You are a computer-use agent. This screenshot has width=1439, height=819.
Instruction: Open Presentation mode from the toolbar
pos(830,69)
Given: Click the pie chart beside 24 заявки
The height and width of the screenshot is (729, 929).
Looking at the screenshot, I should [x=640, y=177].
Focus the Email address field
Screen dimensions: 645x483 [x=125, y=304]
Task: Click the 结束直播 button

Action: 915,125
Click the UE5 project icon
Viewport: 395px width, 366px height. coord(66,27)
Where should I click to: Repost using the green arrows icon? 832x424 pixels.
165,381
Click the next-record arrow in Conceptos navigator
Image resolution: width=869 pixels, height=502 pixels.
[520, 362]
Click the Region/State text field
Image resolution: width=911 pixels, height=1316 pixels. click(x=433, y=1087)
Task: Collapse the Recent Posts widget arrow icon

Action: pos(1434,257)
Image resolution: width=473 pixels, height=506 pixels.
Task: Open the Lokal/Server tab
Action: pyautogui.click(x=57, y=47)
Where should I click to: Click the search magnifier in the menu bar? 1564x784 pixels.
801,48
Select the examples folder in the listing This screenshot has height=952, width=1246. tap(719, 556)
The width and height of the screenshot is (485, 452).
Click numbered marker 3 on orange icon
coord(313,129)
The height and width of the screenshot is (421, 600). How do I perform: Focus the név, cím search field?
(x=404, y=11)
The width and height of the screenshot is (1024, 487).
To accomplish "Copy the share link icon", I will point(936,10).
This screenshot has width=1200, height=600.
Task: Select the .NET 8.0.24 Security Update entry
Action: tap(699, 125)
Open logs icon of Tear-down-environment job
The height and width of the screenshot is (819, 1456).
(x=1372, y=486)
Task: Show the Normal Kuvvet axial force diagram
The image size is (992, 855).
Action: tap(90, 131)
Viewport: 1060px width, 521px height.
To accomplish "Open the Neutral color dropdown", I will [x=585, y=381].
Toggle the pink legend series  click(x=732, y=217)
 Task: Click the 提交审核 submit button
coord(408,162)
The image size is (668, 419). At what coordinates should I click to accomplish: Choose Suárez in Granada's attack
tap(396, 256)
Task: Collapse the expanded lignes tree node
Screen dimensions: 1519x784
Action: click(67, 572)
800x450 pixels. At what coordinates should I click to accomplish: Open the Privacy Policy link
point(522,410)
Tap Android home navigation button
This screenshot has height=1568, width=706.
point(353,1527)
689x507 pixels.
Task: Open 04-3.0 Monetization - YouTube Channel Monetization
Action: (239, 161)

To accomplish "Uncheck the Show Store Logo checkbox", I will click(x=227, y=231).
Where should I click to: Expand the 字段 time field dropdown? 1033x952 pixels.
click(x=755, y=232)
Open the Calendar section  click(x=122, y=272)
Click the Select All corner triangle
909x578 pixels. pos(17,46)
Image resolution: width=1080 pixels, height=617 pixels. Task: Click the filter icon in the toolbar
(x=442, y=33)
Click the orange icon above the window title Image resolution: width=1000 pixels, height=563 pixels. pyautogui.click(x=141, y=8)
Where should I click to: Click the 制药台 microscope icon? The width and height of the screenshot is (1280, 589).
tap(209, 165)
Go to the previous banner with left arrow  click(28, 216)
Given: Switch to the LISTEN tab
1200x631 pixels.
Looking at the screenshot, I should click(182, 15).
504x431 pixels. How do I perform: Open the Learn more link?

────────────────────

## Required work
For every line of the records that includes the string "Show", add one to a tally; the answer is that tally alone.

## Expected output
2